Organization / Technology / Going virtual: How Meedan is doing the conference thing online
meedan going-virtual

April is usually a very busy month for Meedan. While our partners work remotely most of the year, conferences are concentrated bursts of productivity for journalists, fact-checkers, and civic tech developers. The emergence of COVID–19, the novel coronavirus, has led to the cancellation of most conferences focusing on Internet freedom, journalism, and technology.

Check, the project we were hoping to present in person, is being used to address everything from health misinformation to political disinformation, on platforms like WhatsApp, Twitter and YouTube. In the midst of our work, we’ve seen a rising trend in COVID-19-related content, and public health and science communication experts have been helping us respond to this pandemic, as fact-checkers use Check to ensure accurate information can be returned to places where rumors and inaccurate health information usually spread.

We don’t want to put our communities at risk, but this year it’s more critical for us to accomplish what we usually do at conferences. While we are disappointed that we won’t be seeing our colleagues in person, there’s an opportunity here. There have always been many reasons to have a virtual conference, but now there are more people and organizations motivated to do something about it - there are entire industries going virtual. At Meedan, we strongly value equity, diversity and inclusion amongst both staff and partners. If we work on this issue during a pandemic, we can make conferences more accessible for everyone as a long term goal too. Participants from emerging economies often have difficulty getting visas to attend conferences. Global climate change has led several people to forgo airplane travel. Parents have to skip conferences when childcare isn’t available. Some disabilities make travel difficult, and the disability activism community has long called for improvements to technology for remote participation.

Remote participation has been used by several conferences to enable attendance for people who cannot travel. While this has been effective for panelists, purely virtual conferences are not widespread, and they lack virtual versions of useful conference activities. Many of the open source tools we use were designed by covering walls in a massive number of sticky notes.

This is an invitation to you all. What do you need from a virtual conference? What do you think of existing solutions? What works for you, and what doesn’t? Do we need to work on something new?

We started with the activities we find useful:

  1. Presenting talks and slides

  2. Presenting product demos

  3. Audience questions

  4. Breakout sessions

  5. One-on-one discussions

  6. Introducing conference participants to each other

  7. Un-conference formats

  8. The equivalents of whiteboards and sticky notes

We came up with some user stories. Many of the virtual conference tools we’ve looked at were designed for big tech companies. Big commercial conferences have massive budgets and lax privacy policies. Our usual conferences have small budgets and high levels of security awareness. For instance, many of us wear lanyards that indicate that we don’t want our photos taken. Here are some of the people we’re thinking of. If we have left something out, let us know!
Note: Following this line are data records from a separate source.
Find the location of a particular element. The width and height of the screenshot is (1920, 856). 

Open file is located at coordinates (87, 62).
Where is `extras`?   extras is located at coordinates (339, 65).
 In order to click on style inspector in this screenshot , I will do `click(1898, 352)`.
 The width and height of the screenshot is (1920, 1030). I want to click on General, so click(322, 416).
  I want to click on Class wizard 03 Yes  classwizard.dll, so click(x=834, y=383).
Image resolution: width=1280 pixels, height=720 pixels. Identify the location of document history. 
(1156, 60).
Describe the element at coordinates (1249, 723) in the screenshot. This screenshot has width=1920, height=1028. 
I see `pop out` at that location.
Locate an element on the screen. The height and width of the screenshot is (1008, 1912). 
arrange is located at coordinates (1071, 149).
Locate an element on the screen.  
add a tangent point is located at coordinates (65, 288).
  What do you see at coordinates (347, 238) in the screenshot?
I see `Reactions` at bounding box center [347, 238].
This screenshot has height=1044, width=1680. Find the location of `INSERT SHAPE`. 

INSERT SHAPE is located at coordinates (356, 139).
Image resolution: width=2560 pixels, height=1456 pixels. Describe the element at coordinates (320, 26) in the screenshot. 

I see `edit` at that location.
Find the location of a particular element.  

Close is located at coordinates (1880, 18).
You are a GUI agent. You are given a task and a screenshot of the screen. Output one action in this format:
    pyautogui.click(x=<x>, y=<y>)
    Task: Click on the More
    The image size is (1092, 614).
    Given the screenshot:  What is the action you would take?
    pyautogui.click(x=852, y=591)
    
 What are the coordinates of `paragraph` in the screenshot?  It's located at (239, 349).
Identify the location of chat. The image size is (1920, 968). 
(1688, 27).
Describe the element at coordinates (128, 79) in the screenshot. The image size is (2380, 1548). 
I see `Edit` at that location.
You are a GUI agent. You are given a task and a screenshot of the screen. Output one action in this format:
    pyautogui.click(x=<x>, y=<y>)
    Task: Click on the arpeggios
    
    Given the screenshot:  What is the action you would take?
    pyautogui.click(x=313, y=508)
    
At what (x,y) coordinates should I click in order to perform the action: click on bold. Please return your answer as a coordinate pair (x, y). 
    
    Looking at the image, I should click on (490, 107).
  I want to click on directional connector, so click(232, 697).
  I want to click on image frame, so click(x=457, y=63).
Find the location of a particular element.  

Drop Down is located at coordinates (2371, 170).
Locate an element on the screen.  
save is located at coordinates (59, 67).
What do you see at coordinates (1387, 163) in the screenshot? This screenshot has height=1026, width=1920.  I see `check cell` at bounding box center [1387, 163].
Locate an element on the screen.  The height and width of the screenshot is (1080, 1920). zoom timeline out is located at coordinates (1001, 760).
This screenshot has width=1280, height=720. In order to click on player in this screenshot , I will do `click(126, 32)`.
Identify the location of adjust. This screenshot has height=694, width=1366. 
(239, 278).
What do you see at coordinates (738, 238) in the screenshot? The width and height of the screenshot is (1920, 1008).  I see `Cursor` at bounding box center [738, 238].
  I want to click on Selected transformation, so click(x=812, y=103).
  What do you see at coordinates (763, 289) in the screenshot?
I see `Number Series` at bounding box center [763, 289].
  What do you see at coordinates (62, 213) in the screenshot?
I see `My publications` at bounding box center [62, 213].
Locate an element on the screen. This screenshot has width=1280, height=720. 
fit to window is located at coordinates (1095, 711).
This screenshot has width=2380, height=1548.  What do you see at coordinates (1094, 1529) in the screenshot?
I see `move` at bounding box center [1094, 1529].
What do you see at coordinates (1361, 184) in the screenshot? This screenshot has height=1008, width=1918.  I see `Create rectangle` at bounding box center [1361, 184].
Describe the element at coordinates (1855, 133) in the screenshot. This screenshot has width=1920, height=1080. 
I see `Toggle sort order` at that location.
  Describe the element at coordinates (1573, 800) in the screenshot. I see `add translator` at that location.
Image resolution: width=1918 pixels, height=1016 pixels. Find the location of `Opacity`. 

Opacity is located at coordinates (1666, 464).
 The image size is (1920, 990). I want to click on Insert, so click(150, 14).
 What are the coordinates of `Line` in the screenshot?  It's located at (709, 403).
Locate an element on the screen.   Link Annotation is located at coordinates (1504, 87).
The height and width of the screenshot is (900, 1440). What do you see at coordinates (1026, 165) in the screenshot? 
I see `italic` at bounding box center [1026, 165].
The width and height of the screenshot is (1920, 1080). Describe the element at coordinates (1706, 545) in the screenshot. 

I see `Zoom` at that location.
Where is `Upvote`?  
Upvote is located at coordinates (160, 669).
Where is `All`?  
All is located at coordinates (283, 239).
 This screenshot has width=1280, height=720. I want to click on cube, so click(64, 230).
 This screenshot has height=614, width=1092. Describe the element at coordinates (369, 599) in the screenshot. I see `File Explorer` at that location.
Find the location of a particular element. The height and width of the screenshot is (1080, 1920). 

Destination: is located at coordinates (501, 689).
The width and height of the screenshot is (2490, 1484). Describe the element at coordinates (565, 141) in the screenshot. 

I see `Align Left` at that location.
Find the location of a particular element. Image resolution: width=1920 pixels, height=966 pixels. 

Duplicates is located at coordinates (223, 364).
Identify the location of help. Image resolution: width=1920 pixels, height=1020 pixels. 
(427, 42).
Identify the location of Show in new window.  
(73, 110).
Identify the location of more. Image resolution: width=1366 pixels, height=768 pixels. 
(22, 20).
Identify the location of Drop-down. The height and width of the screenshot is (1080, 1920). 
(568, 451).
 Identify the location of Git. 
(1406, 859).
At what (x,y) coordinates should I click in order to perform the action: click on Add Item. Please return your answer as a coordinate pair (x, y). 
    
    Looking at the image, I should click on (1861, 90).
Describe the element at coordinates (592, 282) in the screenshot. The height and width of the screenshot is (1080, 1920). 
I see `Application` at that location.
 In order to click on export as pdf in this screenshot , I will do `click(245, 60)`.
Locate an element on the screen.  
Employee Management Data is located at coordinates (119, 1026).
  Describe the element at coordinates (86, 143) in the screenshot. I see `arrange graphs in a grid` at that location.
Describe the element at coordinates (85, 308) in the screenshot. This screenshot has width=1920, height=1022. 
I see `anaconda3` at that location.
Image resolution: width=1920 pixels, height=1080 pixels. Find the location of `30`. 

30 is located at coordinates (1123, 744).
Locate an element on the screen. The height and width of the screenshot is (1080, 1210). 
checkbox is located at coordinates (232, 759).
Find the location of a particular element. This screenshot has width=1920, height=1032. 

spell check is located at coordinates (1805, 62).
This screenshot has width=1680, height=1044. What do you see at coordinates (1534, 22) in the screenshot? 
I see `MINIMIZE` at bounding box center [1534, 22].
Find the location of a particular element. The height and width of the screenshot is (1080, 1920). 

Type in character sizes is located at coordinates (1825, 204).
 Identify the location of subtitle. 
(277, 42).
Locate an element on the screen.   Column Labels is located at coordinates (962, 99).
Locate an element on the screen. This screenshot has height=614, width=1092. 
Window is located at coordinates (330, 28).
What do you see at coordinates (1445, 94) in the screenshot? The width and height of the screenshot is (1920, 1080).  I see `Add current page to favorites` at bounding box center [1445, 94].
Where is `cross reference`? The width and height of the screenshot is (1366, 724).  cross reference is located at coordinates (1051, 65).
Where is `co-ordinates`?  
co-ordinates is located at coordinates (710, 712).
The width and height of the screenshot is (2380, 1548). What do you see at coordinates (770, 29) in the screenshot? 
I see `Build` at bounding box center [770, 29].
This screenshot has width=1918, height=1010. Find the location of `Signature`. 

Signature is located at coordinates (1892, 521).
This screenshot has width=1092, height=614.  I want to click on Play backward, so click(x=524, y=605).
  1. This participant has a compromised immune system. Any conference involves risk. Disclosing a disability, however, is not always feasible. Because remote participation is not an option at many conferences, they cannot perform their job without traveling. As long as there are ways to watch talks, submit questions, and communicate with other participants, this person’s needs are met.

  2. This participant lives in a region or country with limited access to a fast Internet connection. Any virtual conference technology has to take low bandwidth environments into account.

  3. This participant has a passport or legal status that makes it difficult for them to travel. They often get rejected for visas, even when they are a featured speaker at a conference.

  4. This participant lives in a country that censors the Internet and arrests journalists. In order to participate safely, they can only go to conferences with a no photo or video policy, whether this is a blanket ban or attendee preferences can be signaled by the color of their conference lanyard. Any virtual conference technology must allow private access, allowances for pseudonyms, participation without voice or video, and possibly compatibility with censorship circumvention technologies.

  5. This participant is Deaf. Their technology needs may include live captioning, participation by typing, a sign language interpreter, clear video of presenters to enable lip reading, or clear audio from participants depending on their level of hearing and their own accessibility technology.

  6. This participant is blind. Virtual conference software needs to be compatible with screen readers, and presenters should consult with an accessibility coordinator to make any of their presentation materials compatible.

  7. This participant may have problems understanding one or more of the conference languages. They may need live translation, or just subtitles in order to cope with various accents and dialects.

  8. The participant is a caregiver and cannot always log in at the exact time of the presentation. They may need transcription or access to recordings, with the ability to ask questions of the presenter at a later time.

  9. People who need mobility aids face obstacles when traveling. Wheelchair users often get broken chairs back from airlines. When these chairs are custom fit, there are no temporary replacements that can make participating in a conference a pain-free experience. Power wheelchairs are very expensive, so travel can mean gambling with one’s mobility for a long time after a conference.

  10. This participant has modest tech skills and may need help with operating the interface for online meetings. Usability is an access issue.

We’re working with our communities to make lasting change out of this emergency situation. The civic tech community is evaluating software and practices for conferences and hackathons. We’re also expanding our online developer community. Let’s build something together!